Depuis le 1er septembre 2002, un état mentionnant
la présence ou l'absence de matériaux de construction contenant de l'amiante
doit être annexé à toute promesse unilatérale de vente ou d'achat, et à tout
contrat constatant la vente d'un immeuble. En matière de logement, notons
toutefois que seuls sont concernés par cette réglementation les immeubles bâtis
dont le permis de construire a été délivré avant le 1er juillet 1997 (après
cette date, l'utilisation de l'amiante dans la construction était interdite).
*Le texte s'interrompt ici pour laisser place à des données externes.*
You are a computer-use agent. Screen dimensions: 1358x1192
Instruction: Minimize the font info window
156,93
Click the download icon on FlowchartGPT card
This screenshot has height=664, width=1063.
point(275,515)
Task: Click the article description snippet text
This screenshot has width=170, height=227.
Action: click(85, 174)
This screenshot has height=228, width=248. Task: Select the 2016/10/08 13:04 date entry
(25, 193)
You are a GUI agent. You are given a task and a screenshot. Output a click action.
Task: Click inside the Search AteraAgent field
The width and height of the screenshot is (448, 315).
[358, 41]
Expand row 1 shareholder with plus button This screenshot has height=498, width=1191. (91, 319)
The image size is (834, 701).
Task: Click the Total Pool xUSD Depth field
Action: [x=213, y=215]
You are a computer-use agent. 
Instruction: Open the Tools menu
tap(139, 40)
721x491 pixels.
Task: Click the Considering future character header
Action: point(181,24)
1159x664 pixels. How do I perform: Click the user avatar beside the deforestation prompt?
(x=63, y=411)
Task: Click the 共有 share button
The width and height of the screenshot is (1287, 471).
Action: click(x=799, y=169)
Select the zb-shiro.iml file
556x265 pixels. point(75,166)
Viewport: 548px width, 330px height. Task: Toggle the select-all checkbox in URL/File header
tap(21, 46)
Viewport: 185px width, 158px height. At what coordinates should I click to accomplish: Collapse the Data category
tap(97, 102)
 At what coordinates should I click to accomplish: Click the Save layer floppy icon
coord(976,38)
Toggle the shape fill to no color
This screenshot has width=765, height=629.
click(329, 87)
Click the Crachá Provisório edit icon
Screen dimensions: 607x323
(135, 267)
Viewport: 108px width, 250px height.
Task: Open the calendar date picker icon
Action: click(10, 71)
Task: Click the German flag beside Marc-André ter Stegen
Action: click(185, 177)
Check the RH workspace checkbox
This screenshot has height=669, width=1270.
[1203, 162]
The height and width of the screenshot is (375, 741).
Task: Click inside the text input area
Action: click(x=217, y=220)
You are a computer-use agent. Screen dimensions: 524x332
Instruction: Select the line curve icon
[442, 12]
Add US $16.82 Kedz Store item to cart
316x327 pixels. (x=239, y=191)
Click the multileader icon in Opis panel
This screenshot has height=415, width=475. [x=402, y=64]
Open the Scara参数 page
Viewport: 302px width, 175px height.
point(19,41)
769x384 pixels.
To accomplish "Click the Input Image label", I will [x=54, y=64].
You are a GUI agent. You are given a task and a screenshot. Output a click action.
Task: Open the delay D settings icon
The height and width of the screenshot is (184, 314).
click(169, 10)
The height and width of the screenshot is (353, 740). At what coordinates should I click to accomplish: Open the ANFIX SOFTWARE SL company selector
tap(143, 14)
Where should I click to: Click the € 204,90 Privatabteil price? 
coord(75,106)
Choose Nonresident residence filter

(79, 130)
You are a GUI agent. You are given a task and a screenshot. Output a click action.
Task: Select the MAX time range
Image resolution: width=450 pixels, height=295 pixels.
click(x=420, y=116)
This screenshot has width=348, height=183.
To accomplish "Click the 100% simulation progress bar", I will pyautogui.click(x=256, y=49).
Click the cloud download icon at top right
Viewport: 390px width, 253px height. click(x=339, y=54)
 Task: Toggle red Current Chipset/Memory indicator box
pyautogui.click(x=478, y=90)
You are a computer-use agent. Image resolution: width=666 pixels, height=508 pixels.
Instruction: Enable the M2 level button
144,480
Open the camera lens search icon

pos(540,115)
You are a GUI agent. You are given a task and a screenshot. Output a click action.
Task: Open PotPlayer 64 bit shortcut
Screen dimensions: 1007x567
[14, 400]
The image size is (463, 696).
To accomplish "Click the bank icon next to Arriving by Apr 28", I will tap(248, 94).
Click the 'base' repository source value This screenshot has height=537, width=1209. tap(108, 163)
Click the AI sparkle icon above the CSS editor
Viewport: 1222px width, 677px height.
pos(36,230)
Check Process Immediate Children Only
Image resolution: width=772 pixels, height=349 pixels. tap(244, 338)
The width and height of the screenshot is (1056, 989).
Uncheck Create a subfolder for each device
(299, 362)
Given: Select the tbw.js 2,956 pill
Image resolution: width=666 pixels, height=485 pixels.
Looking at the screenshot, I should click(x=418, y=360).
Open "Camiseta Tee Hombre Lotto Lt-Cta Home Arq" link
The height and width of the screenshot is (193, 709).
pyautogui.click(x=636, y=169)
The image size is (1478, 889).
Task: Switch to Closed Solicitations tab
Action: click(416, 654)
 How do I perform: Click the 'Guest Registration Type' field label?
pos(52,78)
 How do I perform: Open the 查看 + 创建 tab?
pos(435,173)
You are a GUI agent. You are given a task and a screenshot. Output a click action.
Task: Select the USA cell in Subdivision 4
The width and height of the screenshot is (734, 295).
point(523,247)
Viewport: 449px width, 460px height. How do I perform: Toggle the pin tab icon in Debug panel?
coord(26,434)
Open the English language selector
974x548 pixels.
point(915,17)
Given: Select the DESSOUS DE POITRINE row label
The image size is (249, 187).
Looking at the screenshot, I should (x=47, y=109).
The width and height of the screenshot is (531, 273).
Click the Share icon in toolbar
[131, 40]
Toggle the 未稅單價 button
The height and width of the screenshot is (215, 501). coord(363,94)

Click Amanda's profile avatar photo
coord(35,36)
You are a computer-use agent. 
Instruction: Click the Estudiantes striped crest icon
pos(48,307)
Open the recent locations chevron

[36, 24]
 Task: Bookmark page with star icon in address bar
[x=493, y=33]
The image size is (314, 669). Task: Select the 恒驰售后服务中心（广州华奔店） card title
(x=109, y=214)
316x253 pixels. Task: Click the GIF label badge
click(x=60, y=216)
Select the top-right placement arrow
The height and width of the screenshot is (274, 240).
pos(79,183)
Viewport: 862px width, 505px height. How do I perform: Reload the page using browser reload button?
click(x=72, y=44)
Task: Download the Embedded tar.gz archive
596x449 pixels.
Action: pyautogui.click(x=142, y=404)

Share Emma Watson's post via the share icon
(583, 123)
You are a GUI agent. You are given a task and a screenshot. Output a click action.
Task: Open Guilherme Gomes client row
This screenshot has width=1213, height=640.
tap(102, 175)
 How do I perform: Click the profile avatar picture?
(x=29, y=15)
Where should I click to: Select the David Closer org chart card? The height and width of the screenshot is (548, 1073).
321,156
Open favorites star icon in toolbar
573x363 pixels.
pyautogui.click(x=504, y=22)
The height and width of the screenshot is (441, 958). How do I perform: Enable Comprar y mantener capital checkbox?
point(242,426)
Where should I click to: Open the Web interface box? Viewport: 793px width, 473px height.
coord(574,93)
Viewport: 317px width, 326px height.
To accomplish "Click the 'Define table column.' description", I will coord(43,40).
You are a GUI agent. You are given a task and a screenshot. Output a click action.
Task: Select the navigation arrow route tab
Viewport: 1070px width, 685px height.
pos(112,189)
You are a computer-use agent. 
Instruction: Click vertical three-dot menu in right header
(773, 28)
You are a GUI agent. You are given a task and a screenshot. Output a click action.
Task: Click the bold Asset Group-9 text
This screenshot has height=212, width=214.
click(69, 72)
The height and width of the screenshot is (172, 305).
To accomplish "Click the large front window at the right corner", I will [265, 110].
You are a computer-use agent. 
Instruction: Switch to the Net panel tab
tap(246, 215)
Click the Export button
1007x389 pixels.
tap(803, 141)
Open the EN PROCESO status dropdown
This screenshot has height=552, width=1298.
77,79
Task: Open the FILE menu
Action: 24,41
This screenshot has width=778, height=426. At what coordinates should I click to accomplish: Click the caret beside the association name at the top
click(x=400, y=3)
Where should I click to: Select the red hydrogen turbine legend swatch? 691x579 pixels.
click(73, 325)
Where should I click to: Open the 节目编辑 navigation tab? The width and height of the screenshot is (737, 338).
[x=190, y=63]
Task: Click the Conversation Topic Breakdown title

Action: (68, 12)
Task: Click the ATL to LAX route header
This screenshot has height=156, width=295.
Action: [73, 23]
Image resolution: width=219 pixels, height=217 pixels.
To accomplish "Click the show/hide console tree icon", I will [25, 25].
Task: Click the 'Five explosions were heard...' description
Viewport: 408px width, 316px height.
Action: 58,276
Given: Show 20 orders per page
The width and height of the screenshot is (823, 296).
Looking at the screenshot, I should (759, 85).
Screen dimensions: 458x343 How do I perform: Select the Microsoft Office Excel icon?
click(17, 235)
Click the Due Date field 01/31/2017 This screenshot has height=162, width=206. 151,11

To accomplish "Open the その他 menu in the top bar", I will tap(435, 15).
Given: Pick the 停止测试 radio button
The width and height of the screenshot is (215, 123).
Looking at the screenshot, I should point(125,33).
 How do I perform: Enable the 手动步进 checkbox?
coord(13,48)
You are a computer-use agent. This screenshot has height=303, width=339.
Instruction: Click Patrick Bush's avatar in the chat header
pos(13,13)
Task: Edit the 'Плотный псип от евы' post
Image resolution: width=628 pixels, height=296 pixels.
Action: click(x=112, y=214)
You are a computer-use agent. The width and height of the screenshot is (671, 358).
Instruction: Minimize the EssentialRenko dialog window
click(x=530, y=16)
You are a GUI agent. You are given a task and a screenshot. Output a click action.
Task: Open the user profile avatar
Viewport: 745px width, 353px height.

Le constat en question doit préciser la présence
ou l'absence d'amiante dans l'ensemble des parties du logement et notamment les
murs, cloisons, gaines, plafonds, poutres, charpentes, planchers, etc. Il doit
être établi par un technicien qualifié qui est soit un contrôleur technique,
soit un technicien de la construction.
Dans les deux cas, le contrôleur doit justifier d'une attestation
de compétence délivrée par un organisme certifié. Le constat
doit être produit au plus tard à la date de promesse de vente ou d'achat, afin
que l'acquéreur soit informé le plus tôt possible de la présence ou non
d'amiante, et des risques en découlant
.
Précision importante
: aucune sanction
pénale n'est prévue en cas d'absence de constat. Mais si tel est le cas, le
vendeur ne pourrait pas s'exonérer de la garantie des vices cachés que
constituerait la présence d'amiante.